Birds Don’t Prefer “Organic” foods? No S*** Sherlock

Organic food:  It’s supposed to be a whole different way of growing food to make it a lot better for you, but really it’s just a set of restrictions which limit growers to using fertilizers and insect control methods that are deemed as somehow being “natural.”   Of course, the food is basically the same, other than the fact that organic foods tend to take more energy, water, land and effort to grow and are often slightly lower in proteins or other nutrients.

Via the Salt Lake Tribune:

Study: Songbirds prefer conventionally grown wheat to organic

Increasingly each year, humans foraging in American supermarkets select organically grown food. Not so with wild songbirds searching for sustenance in the gardens of England.

Given a choice between organically and conventionally grown wheat, they opt for the conventional stuff — which is higher in protein — 55 to 60 percent of the time, a study has found.

The findings, which were published in the Journal of the Science of Food and Agriculture on Tuesday, raise yet again the question of which is healthier: organic or conventional food.

The research team, based at the school of biology at Newcastle University in England, didn’t expect the birds to prefer conventionally grown wheat, said lead researcher Ailsa McKenzie.

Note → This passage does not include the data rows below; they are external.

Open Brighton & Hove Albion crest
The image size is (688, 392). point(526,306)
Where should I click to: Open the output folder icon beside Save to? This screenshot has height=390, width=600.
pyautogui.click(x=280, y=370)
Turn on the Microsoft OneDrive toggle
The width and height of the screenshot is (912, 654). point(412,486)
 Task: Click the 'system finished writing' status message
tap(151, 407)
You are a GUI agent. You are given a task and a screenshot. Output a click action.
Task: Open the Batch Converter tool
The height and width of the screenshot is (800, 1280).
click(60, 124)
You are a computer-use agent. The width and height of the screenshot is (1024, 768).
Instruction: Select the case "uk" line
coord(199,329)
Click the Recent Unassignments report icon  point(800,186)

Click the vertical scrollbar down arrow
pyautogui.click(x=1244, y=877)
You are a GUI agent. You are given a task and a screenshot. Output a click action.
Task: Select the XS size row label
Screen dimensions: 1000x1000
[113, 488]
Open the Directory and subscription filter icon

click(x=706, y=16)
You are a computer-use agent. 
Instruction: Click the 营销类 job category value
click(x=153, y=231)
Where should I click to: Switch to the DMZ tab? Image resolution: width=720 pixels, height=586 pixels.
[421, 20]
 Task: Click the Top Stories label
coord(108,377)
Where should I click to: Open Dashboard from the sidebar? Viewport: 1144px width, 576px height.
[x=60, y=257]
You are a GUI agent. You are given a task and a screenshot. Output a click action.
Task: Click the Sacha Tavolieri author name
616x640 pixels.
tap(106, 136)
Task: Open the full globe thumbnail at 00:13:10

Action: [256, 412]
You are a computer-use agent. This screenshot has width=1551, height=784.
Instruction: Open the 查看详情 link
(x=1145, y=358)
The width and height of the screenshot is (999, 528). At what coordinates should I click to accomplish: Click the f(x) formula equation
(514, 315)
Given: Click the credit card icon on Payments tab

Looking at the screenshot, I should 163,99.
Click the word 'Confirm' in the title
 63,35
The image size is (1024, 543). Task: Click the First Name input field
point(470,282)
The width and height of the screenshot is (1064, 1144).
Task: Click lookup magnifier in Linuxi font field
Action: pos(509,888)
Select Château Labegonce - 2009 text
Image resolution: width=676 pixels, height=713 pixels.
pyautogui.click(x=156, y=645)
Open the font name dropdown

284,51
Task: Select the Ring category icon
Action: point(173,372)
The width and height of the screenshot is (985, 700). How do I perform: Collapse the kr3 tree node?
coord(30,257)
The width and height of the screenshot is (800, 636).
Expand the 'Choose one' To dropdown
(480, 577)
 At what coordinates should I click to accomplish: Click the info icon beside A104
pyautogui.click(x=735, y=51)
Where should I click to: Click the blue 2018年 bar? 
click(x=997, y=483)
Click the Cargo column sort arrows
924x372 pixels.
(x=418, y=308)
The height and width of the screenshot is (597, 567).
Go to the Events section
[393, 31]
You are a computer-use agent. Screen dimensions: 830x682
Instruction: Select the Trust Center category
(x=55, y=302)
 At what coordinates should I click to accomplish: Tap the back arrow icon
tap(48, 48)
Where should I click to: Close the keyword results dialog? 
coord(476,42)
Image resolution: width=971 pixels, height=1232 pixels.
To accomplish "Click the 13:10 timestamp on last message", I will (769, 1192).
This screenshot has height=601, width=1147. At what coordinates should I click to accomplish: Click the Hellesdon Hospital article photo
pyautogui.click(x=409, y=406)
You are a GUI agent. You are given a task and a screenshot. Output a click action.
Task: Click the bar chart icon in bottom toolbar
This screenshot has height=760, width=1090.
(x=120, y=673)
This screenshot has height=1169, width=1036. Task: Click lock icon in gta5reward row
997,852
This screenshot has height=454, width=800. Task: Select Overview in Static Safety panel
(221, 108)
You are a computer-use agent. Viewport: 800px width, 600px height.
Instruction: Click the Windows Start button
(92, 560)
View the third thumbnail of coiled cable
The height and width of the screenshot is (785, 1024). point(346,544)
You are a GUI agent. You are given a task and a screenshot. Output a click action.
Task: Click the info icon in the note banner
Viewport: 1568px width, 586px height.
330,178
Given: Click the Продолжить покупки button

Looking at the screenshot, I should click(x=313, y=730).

Earlier lab studies had reported that hens and rats preferred organically grown beetroot and wheat over conventionally grown.

But the problem with earlier preference studies, said McKenzie, is that none tested animals for longer than seven days, which meant that the animals did not have time to establish a preference.

“Birds learn,” she said. “They need to associate what they’re eating with where it is to learn a preference.”

In the Newcastle study, researchers positioned two feeders — one stocked with organic wheat and another with conventionally grown wheat — in 36 English gardens. Then over a period of six weeks in 2008, they measured how much wheat birds ate by gauging every two days how much food was consumed from each feeder.

The scientists conducted a second test in early 2009, this time studying 15 gardens over eight weeks. They also tested preferences among canaries in the laboratory.


All three trials found a preference for the conventionally grown food. In the 2008 trial, for example, the birds consumed 58,954 grams of wheat, 45 percent of it organic and 55 percent conventional.

The higher protein content of the conventional wheat — about 10 percent greater than the organic wheat’s — “most likely” accounted for the birds’ liking it better, the scientists wrote.

Conventionally grown crops are usually treated with fertilizers that deliver higher levels of nitrogen to plants than organic fertilizers do, in a form that can be processed more quickly. Plants use nitrogen to produce protein.

What the findings mean for humans is unclear.

“Our results suggest that the current dogma that organic food is preferred to conventional food may not always be true, which is of considerable importance for consumer perceptions of organically grown food,” the report concludes.

Advocates of organic farming beg to differ.

“For a team of scientists to extrapolate from a modest difference in what birds selected to make a statement that consumer perception should change is ludicrous,” said Charles Benbrook, chief scientist at the Organic Center, a research organization in Boulder, Colo., that promotes “the conversion of agriculture to organic methods,” according to its website.

The results are interesting, although they don’t really prove anything new. In fact, they’re pretty much what you would expect. The ratio of 45% to 55% suggests that the birds really didn’t have a huge preference one way or the other, but in general perfected the more protein-rich food.

It is interesting, however, to find that the birds preferred the slightly higher protein from conventional wheat, as it suggests that birds are capable of detecting protein levels. This says more about bird behavior and biology than organic farming, of course. One would expect that if the two samples had been closer in protein content, such as in a crop that was less dependent on nitrogen fertilizer, the ratio would likely be closer to 50/50.

The best conclusion that can be drawn from this is that birds, are generally not capable of reading and therefore are not enticed by the marketing material produced by organic farming advocates.  They may need to consider some more bird-oriented publicity programs.